- [Exercise directions] Starting at the line that contains "You are a computer-use" and ending at the last of the lines, write each line out again in full, adding 36 to every coordinate in the answers. Leave the pictures out.

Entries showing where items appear
• • • • •

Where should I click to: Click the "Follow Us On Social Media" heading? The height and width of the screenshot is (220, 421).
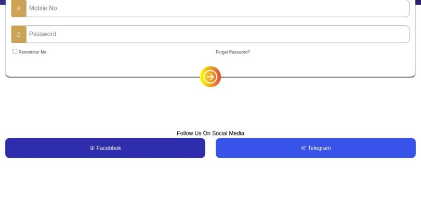(210, 133)
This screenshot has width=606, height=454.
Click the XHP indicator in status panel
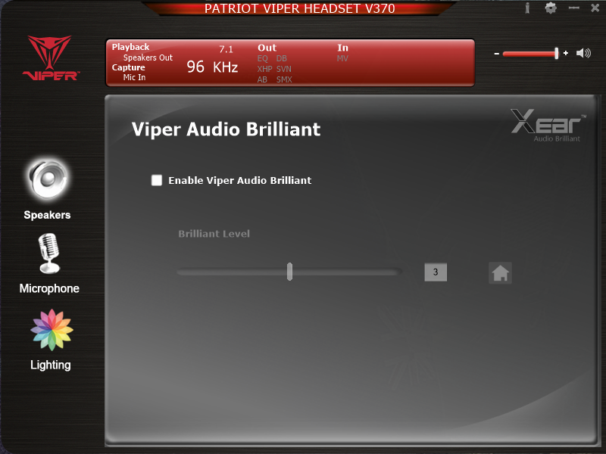264,69
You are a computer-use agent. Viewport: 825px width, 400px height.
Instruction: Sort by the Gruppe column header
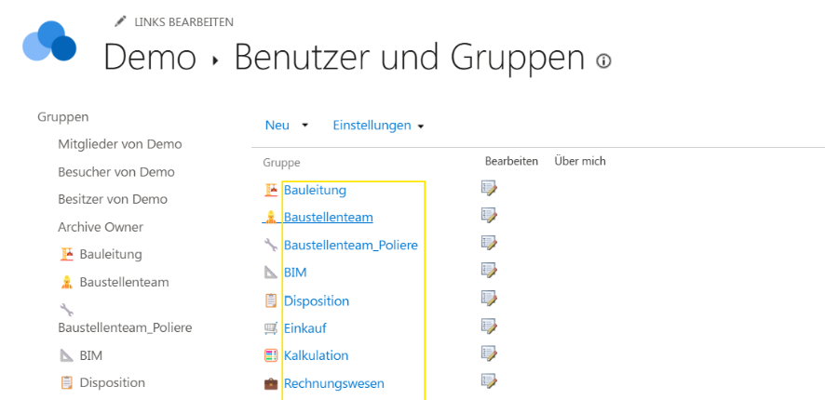pyautogui.click(x=281, y=162)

• • • • •

- [Task solution]
You are a computer-use agent. Viewport: 825px width, 400px height.
Instruction: Sort by the Gruppe column header
pyautogui.click(x=317, y=198)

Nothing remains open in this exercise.